Given such vulnerabilities, college students develop gambling problems at roughly twice the rate of the general adult population. What's more, sports gamblers are at least 1.9 times more likely to binge drink (4 or more drinks for women, 5 or more for men, in one sitting) than non-gamblers.

Advertising and Media Integration

The media environment itself also plays a role in promoting gambling, especially among adolescents and young adults. Gambling is increasingly normalized through its integration into sports with live odds, in-game promotions, and real-time prompts.

Advertising exposure is associated with higher betting frequency, increased spending, and riskier behavior, and may encourage the use of “buy now, pay later” or the borrowing funds leading to the accumulation of credit card debt.

Promotional “free bets” and “risk-free wagers” can be misleading, particularly for younger users. Influencers and athletes further reinforce an association between gambling and sports fandom.

Among Gen Z, sports betting is part of a broader convergence with speculative financial behaviors, including options trading and cryptocurrency,. All these activities share core characteristics such as variable reward structures, high volatility, gamified interfaces, and peer-driven social amplification that reinforce risk-taking and compulsive engagement.

Clinical and Behavioral Consequences

Among college students, approximately 6% meet established criteria for pathological gambling and an additional 10% exhibit problem gambling behaviors, according to recent clinical surveys. Alarmingly, these rates are higher than those observed in older adult populations based on comparative studies. In addition, longitudinal studies show sports gambling is linked with subsequent alcohol-related problems, indicating the overlap with behavioral and substance addictions.

Gambling in young adults is associated with academic impairment, monetary difficulties, strained interpersonal relationships, depression, anxiety, higher rates of suicidal ideation, and substance use disorders.

March Madness as a High-Intensity Exposure Event

March Madness represents a concentrated example of modern gambling dynamics. The tournament combines high emotional involvement, dense scheduling, and widespread social participation, creating conditions that promote rapid betting escalation. Multiple games occur simultaneously, permitting continuous wagering, while unpredictable outcomes and social contexts—such as watch parties and bracket competitions—normalize participation.

More broadly, continuous exposure is the norm. Gambling is now ever-present, reinforced by internet platforms, media integration, and advertising—strengthening conditioned associations and increasing compulsive behavior.

Public Health Implications and Clinical Gaps

Constant 24/7 exposure and game-like betting platforms fuel engagement through rapid feedback, unpredictable rewards, and constant temptation.

Red flags of a developing gambling disorder include preoccupation with betting, pursuing losses, financial difficulties, academic decline, and co-occurring psychiatric symptoms. Early identification is critical, as intervention during the initial stages may prevent progression to a more severe disorder.

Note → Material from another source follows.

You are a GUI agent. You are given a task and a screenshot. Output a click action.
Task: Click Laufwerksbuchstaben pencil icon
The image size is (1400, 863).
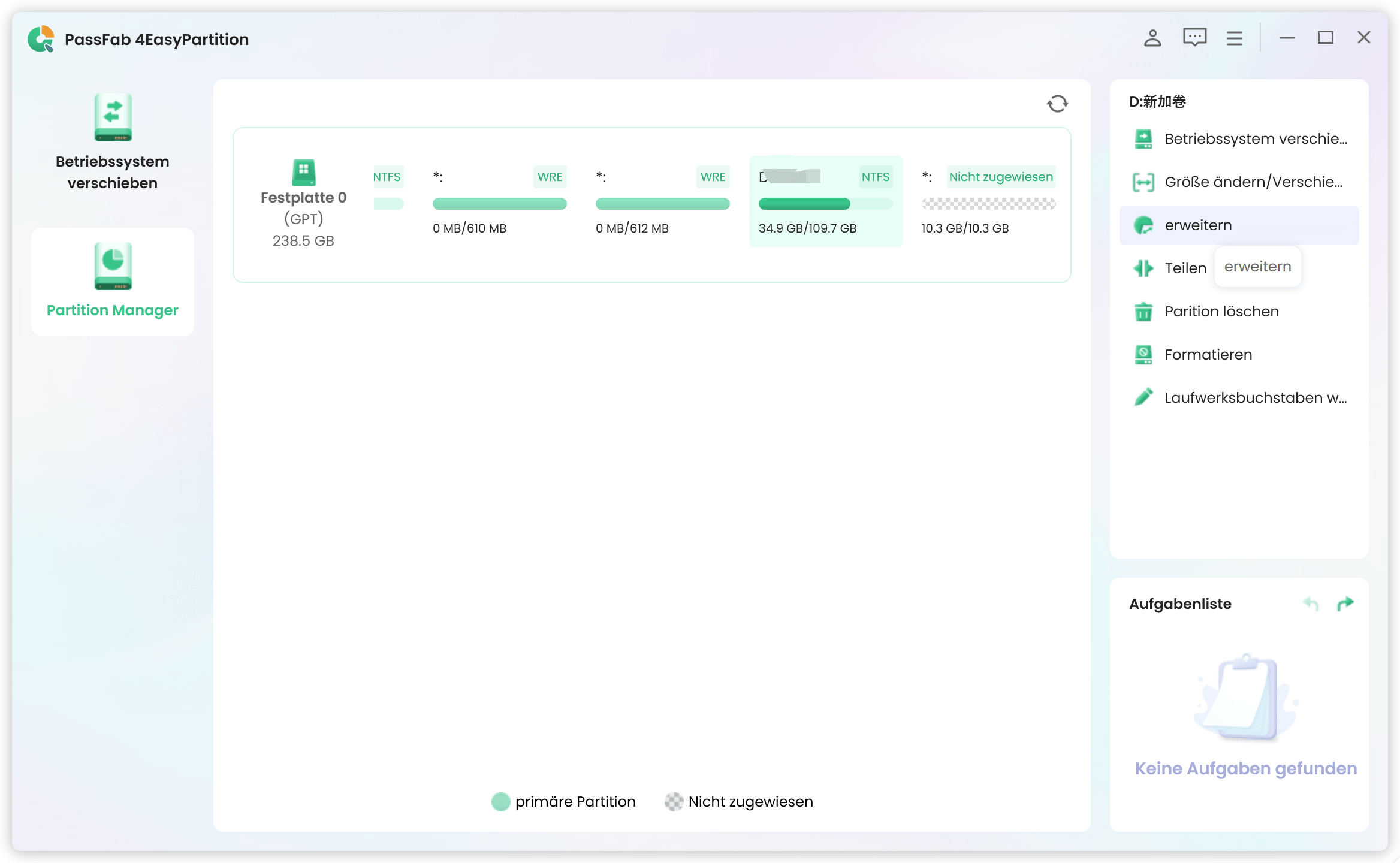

Gambling disorder is associated with one of the highest suicide attempt rates among behavioral addictions, and the risk is especially elevated in young men experiencing financial loss and depression. Screening by a pediatrician or other healthcare provider is virtually nonexistent.

Sports betting is an increasingly common activity; 60% of students report engaging in sports betting, and 4% do so daily. Early life exposure, mobile 24/7 access, sports/stocks/crypto engagement, binge drinking, and modern campus culture have all contributed to the rise of gambling addiction.

College students develop gambling problems at roughly twice the rate of the general adult population. Recent studies suggest that more than 15% of college students experience some degree of gambling-related harm, and one 2025 report found that 17% were at high risk and 29% at moderate risk.